Verglas de 1998: la planche de salut de SOS Dépannage

SOLIDARITÉ. Si SOS Dépannage-Moisson Granby parvient aujourd’hui à en faire autant pour aider les Granbyens qui ont faim, c’est en grande partie grâce à la crise du verglas. Vingt ans plus tard, son directeur général, Norman Dunn, revient sur cette période sombre, qui s’est, au final, avérée un «petit miracle» pour l’organisme.

Lorsque la lumière s’éteint officiellement à Granby le 5 janvier 1998, les tablettes de SOS Dépannage sont heureusement pleines à craquer. L’organisme, à cette époque localisé dans le sous-sol de La Ruche, vient tout juste de clore sa grande Guignolée annuelle.

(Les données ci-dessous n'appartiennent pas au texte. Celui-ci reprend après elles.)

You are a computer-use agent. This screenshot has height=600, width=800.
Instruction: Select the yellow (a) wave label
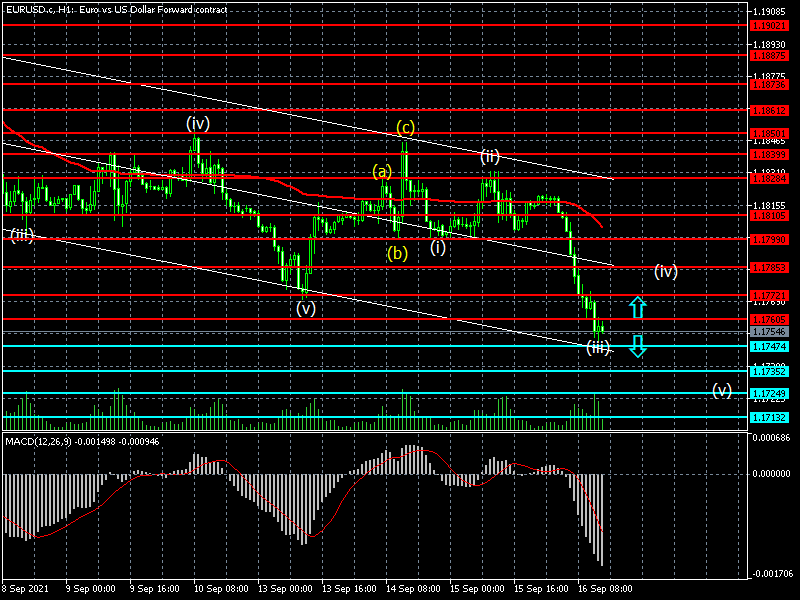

Constatant la gravité de la situation, le maire de l’époque, Michel Duchesneau, demande à M. Dunn d’improviser un supermarché géant à l’aréna Léonard-Grondin. C’est là que plus de 13 000 personnes sinistrées viendront cueillir des denrées rendues essentielles par la longueur du sinistre.

Ce défi, à la fois magistral et stimulant, le dirigeant n’est pas prêt de l’oublier. «Je manquais un peu de confiance en moi, mais je ne voulais pas le montrer à mon équipe parce que tout le monde comptait sur moi. Tu veux avoir l’air d’avoir le contrôle… La vérité, c’est que je capotais! Je n’en dormais plus le soir», se rappelle celui qui est encore à ce jour à la tête de l’instance.

Selon lui, le fait que les gens aient été si «fins, bons et généreux» est ce qui l’a le plus aidé à accomplir sa mission et jouer son rôle de première ligne. C’est d’ailleurs cette incroyable vague d’entraide, «la plus belle chose qu’il ait jamais vue à Granby», qu’il retient principalement de cet épisode.

«Tout à coup, les gens se rassemblaient, se donnaient un coup de main. On a tiré une belle leçon de vie, je trouve. On dit qu’un moment de tristesse est un moment pour comprendre. Ça fait peut-être cliché, mais moi, ça m’a redonné espoir en l’être humain», lance-t-il. L’homme se souvient d’ailleurs que l’épicerie temporaire fourmillait littéralement de bénévoles. Dévoués, ils ont été environ 250 à prêter main-forte aux victimes de la tempête y faisant la file. C’est sans parler des militaires qui ont grandement contribué. «C’était extraordinaire à voir», se rappelle M. Dunn.

L’affaire de tous

La magie de la crise du verglas ne s’est pas arrêtée là, estime Norman Dunn.  Selon lui, l’événement a contribué à faire tomber les idées préconçues véhiculées au sujet de l’organisation et des personnes à qui elle vient en aide. «Il y avait tellement de préjugés sur les banques alimentaires. Certains disaient qu’elles n’étaient là que pour aider du monde qui ne voulait pas travailler. Le verglas a fait en sorte que les gens ont réalisé que dans une ville comme Granby, elles peuvent jouer un rôle s’il arrive une catastrophe et pas juste pour les démunis, pour tout le monde», ajoute le fondateur de SOS Dépannage-Moisson Granby.

Une planche de salut

Ayant tout tenté pour que l’organisme s’autofinance à une époque où les besoins sont en constante augmentation, l’organisation cumule les déficits depuis déjà quelques années lorsque la crise éclate. Or, durant et après celle-ci, l’aide financière s’accumule. De très nombreux citoyens choisissent, entre autres, de lui remettre leur indemnité gouvernementale de 70 $; au total, les donations dépasseront les 50 000 $. D’autres dons significatifs s’ajoutent en provenance de diverses institutions et communautés. Résultat : l’instance ressort de la catastrophe naturelle avec un surplus de 170 000 $, du jamais vu.

Cette somme inespérée  lui permettra d’avoir pignon sur rue sur Matton, et ce, au cours de la même année. «C’est indéniable. La crise nous a permis de rentrer dans nos locaux actuels et de réaliser mon fantasme d’avoir notre propre usine pour pouvoir en faire plus», résume M. Dunn.

L’immensité des lieux permettra le démarrage de deux entreprises d’économie sociale, soit le Magasin général et le Café des trois pommiers, finançant notamment l’achat de denrées offertes via le dépannage alimentaire. «C’est indéniable. On sait que ça n’a pas été le cas pour tout le monde, mais pour nous, la crise a été une planche de salut», conclut M. Dunn.

Alors que seulement quatre employés permanents œuvraient pour l’organisme sans but lucratif en 1998, ils sont désormais une quarantaine à y travailler, incluant ceux et celles prenant part à une initiative de réinsertion sur le marché du travail.